Location
- Country: Canada
- Province: Quebec
- Region: Côte-Nord
- Regional County Municipality: Minganie Regional County Municipality

Physical characteristics
- Source: Confluence of two mountain streams
- • location: L'Île-d'Anticosti
- • coordinates: 49°27′22″N 63°09′57″W﻿ / ﻿49.45621°N 63.16591°W
- • elevation: 215 m (705 ft)
- Mouth: Gulf of Saint Lawrence
- • location: L'Île-d'Anticosti
- • coordinates: 49°16′38″N 63°13′34″W﻿ / ﻿49.27722°N 63.22611°W
- • elevation: 1 m (3.3 ft)
- Length: 17.0 km (10.6 mi)

Basin features
- • left: (upstream) Four streams, discharge from a lake, two streams.
- • right: Two streams

= Galiote River =

The Galiote River (French: Rivière Galiote) is a tributary of the Gulf of Saint Lawrence, flowing in the municipality of L'Île-d'Anticosti, in the Minganie Regional County Municipality, in the administrative region of Côte-Nord, in province of Quebec, in Canada.

A forest road (north–south direction) serves the west side of the middle and lower part of this valley, connecting the Grand-Lac-Salé Ecological Reserve, and the main road passing through the center-north of the island.
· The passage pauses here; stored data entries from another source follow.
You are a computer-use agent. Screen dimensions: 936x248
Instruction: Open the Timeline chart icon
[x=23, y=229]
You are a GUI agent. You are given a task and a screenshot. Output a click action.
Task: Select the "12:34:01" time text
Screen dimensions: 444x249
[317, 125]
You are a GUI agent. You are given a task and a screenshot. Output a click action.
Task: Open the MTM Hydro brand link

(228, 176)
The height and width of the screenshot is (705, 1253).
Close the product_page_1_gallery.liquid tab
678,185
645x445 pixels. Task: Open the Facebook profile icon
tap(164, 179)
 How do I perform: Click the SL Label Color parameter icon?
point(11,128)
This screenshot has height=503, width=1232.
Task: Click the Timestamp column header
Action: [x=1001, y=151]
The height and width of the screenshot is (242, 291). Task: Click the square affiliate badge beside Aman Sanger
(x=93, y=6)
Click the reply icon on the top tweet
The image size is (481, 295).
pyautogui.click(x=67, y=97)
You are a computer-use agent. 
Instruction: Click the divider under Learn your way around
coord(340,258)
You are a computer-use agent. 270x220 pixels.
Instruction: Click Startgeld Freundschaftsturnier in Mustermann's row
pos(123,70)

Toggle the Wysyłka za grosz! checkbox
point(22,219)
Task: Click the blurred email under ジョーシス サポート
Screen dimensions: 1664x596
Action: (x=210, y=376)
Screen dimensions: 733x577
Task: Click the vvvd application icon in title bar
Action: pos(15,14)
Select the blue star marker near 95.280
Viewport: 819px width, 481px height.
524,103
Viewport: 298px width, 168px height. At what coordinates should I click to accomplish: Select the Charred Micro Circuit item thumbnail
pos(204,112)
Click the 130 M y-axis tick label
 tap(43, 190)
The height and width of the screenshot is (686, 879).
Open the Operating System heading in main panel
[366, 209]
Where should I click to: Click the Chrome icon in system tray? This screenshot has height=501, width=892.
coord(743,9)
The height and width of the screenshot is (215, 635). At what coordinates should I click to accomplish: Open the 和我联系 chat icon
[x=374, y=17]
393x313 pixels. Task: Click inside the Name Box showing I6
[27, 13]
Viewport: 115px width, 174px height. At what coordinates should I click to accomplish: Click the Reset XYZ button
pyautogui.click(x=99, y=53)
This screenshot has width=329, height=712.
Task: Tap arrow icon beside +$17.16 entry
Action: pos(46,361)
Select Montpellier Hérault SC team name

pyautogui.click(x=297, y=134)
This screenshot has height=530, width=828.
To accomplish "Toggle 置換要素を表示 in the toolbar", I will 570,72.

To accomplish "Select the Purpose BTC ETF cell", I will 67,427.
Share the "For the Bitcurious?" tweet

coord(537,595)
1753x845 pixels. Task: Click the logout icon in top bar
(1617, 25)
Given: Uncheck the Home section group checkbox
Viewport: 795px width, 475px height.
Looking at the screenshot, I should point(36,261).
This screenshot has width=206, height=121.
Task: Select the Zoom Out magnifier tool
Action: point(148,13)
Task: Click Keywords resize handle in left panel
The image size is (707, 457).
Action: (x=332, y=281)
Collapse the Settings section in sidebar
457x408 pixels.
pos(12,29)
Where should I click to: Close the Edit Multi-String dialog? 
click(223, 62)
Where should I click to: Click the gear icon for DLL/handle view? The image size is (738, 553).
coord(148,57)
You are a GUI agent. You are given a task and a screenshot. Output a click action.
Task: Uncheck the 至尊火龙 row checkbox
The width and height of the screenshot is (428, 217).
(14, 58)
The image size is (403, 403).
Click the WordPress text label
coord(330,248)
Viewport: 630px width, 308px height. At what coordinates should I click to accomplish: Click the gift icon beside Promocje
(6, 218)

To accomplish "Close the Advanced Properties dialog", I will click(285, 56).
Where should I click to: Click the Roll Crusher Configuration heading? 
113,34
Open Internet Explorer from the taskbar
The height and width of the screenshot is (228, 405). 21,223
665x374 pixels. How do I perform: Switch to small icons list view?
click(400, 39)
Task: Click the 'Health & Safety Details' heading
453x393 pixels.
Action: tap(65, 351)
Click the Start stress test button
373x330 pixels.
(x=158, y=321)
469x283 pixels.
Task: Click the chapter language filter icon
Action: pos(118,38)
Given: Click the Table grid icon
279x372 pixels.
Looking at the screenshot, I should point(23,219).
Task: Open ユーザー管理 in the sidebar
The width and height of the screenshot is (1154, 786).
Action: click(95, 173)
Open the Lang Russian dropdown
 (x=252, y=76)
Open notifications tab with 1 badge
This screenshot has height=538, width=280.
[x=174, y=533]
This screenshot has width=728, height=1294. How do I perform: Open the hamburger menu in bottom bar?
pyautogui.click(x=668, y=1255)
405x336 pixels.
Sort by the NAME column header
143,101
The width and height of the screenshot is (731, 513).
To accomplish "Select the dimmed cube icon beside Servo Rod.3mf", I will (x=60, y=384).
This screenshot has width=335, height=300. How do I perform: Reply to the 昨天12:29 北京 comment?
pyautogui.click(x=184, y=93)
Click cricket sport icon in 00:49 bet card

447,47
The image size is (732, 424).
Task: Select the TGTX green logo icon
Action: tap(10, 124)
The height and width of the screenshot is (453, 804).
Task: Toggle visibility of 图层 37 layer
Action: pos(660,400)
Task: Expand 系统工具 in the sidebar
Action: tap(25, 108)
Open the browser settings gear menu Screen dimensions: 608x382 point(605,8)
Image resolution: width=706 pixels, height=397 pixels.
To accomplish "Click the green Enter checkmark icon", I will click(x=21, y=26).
Forestry is the main economic activity in this area; recreational tourism activities, second.

== Geography ==
The Galiote River originates from the confluence of two mountain streams (altitude: 215 m), located in the south-central part of the island. This source is located in a forest area at:
- 4.7 km west of Tour-Chicotte;
- 11.4 km south of Lake Wickenden;
- 94.7 km east of the town center of the village of Port-Menier;
- 33.1 km south of the north shore of Anticosti Island;
- 17.4 km northeast of the south shore of Anticosti Island.

From its source, the Galiote River flows on 17.0 km with a drop of 214 m, according to the following segments:
- 4.9 m towards the south, collecting a stream (coming from the north-west), a second (coming from the north-east) and a third (coming from the west), up to a bend in the river, corresponding to a stream (coming from the west). Note: The place called Galiote-la-Chute is on the west bank of this bend in the river;
- 4.2 m eastward in a deep valley, to a bend in the river, corresponding to a stream (coming from the northeast). Note: The place called Galiote-la-Fourche is on the southwest bank of this bend in the river;
- 6.0 km towards the south in a deep valley, until the discharge (coming from the east) of two lakes;
- 1.9 km towards the south, passing under the forest road bridge that runs along the southern coast of Anticosti Island, to its mouth.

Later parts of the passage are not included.